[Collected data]
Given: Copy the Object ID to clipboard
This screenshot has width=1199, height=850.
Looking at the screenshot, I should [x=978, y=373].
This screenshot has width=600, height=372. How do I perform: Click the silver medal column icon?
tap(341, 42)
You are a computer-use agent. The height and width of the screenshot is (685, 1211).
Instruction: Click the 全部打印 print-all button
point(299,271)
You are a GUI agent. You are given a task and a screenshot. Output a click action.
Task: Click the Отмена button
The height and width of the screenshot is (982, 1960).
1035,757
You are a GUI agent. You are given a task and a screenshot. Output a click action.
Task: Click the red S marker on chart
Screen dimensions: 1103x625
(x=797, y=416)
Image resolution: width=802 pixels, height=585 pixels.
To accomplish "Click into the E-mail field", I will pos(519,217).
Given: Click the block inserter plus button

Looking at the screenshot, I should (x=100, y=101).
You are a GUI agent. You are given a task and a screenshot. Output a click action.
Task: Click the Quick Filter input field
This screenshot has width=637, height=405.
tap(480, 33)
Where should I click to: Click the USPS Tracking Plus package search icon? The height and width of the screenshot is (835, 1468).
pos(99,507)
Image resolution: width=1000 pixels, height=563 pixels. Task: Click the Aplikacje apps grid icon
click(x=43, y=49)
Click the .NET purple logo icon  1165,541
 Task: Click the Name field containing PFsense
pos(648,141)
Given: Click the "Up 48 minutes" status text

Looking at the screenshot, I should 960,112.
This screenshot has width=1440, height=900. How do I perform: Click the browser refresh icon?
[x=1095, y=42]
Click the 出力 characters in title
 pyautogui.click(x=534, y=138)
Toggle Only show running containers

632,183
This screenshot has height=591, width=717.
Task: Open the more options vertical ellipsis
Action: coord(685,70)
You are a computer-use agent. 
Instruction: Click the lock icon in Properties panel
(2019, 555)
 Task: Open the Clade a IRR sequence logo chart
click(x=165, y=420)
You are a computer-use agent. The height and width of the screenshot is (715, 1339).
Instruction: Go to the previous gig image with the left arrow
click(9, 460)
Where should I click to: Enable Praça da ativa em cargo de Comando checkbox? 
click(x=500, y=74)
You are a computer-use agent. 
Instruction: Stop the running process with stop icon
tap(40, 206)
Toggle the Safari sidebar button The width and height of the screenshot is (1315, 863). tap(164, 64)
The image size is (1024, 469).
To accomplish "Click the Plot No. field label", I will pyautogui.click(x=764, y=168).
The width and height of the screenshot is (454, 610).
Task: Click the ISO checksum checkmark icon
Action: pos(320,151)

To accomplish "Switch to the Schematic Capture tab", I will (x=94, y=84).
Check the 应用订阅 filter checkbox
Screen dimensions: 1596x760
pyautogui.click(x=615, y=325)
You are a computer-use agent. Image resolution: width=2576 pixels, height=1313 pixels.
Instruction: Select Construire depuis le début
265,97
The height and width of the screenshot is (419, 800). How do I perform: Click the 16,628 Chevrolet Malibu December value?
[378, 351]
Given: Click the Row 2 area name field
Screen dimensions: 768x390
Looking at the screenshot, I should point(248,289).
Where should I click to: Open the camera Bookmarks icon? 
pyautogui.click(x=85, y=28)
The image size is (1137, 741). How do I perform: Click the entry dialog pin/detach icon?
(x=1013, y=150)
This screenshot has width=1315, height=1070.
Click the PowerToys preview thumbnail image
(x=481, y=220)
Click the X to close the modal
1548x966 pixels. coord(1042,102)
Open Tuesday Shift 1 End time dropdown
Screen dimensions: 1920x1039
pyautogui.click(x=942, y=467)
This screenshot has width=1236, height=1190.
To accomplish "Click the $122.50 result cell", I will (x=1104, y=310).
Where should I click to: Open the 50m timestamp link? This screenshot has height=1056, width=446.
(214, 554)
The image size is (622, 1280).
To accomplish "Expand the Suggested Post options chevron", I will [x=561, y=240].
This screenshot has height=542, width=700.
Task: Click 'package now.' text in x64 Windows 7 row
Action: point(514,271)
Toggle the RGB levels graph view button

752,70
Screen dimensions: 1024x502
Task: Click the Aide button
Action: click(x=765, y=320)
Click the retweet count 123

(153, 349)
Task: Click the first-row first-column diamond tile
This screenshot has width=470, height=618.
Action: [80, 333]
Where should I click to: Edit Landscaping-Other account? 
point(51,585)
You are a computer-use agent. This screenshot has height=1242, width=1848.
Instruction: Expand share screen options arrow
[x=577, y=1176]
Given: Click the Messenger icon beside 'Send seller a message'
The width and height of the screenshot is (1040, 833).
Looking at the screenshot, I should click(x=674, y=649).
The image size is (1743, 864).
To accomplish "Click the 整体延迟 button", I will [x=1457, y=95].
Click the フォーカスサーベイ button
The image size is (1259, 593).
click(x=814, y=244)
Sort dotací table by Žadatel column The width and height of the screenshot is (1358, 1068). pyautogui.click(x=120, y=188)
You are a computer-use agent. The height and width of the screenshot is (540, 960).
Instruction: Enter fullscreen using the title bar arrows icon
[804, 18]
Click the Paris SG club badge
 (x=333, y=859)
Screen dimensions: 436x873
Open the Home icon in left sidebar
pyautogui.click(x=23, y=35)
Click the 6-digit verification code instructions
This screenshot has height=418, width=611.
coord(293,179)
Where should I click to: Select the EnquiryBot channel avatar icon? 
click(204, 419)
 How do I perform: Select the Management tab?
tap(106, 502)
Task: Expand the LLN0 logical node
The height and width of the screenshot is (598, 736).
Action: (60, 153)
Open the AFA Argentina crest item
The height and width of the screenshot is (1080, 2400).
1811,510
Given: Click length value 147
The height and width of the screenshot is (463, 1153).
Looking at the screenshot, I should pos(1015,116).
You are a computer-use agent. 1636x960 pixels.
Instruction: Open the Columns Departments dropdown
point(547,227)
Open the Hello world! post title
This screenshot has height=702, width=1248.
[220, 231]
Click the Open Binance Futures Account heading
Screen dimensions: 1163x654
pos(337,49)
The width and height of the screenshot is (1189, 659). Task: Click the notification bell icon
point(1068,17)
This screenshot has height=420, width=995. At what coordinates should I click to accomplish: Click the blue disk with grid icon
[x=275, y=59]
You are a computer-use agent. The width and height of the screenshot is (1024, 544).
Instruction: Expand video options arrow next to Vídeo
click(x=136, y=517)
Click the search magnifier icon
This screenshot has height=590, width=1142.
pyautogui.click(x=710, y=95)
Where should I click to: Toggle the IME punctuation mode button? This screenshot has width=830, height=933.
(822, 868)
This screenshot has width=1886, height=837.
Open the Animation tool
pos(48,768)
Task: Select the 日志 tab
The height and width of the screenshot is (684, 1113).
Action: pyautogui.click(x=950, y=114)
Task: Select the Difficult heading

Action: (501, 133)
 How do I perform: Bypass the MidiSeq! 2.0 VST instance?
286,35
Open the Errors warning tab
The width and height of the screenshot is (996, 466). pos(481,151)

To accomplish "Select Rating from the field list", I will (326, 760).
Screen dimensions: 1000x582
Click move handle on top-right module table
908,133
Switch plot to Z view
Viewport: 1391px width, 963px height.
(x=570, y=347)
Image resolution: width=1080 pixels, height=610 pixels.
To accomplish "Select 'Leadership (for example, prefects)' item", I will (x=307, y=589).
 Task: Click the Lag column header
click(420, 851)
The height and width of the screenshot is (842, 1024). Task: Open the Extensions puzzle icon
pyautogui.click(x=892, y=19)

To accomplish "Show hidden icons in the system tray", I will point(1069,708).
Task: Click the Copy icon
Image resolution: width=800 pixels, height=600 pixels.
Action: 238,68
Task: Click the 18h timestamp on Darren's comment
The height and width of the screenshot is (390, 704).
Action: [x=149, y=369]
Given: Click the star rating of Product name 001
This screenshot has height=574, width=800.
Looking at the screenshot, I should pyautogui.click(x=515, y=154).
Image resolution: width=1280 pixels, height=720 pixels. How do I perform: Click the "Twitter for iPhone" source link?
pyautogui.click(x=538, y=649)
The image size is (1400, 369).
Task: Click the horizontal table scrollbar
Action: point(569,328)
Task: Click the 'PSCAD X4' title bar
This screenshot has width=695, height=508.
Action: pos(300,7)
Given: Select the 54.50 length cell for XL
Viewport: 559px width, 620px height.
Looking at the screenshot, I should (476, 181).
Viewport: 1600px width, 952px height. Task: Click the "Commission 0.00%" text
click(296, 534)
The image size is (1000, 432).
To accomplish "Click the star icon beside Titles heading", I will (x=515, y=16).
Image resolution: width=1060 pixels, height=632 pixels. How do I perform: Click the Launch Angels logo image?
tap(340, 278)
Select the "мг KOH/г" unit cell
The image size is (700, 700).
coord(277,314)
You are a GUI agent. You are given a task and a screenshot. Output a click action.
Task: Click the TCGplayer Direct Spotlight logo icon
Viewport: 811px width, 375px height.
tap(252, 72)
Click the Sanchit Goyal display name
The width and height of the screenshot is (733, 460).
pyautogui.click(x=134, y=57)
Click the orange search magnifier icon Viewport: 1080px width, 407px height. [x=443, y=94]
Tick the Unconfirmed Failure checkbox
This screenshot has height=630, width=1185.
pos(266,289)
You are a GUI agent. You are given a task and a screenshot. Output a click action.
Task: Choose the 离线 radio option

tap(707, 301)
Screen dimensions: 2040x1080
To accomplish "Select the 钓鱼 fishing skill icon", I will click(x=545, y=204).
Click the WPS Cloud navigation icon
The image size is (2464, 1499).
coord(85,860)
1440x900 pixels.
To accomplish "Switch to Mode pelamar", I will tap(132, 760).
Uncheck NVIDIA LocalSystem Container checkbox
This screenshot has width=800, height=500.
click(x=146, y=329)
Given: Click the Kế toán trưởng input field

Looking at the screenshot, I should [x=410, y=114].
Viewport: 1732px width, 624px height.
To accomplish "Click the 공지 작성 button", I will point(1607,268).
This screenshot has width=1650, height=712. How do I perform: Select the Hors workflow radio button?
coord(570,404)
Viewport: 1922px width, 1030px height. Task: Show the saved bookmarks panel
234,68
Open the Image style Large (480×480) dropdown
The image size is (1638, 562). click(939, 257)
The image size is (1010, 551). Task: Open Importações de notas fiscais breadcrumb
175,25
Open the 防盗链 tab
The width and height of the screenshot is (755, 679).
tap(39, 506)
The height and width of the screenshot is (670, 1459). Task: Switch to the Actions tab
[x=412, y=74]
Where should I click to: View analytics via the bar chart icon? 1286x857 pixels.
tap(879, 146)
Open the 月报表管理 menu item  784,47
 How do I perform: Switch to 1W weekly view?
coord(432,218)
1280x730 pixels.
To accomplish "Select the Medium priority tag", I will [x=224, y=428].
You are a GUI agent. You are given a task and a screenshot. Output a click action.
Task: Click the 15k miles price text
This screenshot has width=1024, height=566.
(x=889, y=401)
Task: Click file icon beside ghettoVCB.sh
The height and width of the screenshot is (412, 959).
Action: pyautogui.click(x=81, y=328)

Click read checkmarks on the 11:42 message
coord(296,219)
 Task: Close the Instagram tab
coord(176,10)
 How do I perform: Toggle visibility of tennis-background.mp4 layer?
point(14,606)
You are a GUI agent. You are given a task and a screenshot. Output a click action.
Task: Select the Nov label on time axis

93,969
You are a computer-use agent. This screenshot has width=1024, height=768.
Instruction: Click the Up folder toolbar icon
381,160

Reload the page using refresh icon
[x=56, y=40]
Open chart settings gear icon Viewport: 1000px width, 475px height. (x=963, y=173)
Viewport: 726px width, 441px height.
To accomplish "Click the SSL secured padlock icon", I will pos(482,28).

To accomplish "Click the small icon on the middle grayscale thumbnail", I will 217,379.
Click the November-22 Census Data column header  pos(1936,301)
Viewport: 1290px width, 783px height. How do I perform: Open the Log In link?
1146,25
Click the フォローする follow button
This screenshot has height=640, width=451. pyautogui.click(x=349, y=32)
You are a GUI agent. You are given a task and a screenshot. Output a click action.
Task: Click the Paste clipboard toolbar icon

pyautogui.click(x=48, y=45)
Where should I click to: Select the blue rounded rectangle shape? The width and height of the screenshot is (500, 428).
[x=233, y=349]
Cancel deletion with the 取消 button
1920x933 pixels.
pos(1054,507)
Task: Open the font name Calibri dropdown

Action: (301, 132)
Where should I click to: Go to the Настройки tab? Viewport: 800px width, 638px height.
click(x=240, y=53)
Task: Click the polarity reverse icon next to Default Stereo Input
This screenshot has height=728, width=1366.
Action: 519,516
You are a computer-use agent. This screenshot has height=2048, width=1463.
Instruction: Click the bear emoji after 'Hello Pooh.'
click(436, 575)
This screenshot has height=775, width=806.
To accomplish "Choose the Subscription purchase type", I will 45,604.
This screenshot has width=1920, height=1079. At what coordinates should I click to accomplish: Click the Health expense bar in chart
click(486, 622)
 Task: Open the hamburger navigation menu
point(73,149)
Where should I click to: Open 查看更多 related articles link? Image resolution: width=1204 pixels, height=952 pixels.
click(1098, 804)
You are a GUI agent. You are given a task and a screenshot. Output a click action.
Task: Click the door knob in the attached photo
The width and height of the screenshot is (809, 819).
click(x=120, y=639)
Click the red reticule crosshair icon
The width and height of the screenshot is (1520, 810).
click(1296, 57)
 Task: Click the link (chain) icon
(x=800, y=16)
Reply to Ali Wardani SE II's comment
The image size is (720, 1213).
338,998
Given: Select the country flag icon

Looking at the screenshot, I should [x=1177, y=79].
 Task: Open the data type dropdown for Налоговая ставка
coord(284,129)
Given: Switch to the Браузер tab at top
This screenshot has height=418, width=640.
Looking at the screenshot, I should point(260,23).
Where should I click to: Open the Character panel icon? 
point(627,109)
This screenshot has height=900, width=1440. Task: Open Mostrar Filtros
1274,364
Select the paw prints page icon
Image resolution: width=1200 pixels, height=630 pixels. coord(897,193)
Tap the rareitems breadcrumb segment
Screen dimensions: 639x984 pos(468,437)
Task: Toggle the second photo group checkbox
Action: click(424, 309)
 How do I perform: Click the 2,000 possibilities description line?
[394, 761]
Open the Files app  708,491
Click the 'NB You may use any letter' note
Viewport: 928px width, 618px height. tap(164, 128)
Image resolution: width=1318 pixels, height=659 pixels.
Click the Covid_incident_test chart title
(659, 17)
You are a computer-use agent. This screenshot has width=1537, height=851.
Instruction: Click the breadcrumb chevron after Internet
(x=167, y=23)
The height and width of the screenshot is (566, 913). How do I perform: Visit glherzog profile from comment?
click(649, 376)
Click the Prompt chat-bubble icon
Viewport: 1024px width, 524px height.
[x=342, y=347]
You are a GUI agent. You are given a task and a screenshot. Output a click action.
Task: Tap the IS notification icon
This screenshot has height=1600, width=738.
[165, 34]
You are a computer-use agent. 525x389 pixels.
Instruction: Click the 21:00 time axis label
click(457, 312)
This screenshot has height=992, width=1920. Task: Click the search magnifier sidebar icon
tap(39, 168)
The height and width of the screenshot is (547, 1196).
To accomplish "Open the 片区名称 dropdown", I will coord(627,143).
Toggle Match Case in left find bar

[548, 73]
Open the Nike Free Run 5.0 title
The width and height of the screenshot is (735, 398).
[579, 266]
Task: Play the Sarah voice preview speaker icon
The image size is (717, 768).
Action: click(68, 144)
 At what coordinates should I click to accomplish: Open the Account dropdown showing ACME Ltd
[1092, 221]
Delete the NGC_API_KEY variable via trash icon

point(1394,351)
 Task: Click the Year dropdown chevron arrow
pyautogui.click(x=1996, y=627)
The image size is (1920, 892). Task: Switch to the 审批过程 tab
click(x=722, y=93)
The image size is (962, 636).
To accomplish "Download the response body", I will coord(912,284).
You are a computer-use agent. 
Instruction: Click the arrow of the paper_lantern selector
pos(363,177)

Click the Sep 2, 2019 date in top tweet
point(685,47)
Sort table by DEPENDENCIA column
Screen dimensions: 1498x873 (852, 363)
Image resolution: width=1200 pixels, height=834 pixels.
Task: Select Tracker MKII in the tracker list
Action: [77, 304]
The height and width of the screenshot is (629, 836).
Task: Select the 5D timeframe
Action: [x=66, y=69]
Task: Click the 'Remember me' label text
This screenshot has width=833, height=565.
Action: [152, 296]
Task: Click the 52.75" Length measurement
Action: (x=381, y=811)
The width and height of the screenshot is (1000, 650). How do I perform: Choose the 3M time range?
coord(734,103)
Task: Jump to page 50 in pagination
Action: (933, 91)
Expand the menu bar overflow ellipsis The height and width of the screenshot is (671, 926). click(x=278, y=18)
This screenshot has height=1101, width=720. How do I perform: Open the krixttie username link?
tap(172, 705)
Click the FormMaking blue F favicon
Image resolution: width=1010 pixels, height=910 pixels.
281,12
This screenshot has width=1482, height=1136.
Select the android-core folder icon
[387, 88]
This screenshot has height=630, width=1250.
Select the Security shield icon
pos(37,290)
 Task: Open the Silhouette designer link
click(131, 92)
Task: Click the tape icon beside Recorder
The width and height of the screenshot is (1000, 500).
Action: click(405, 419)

Work order - Where the word "star" occurs in a line of the entries above, count that line, and reply with the total only.

Response to the task - 2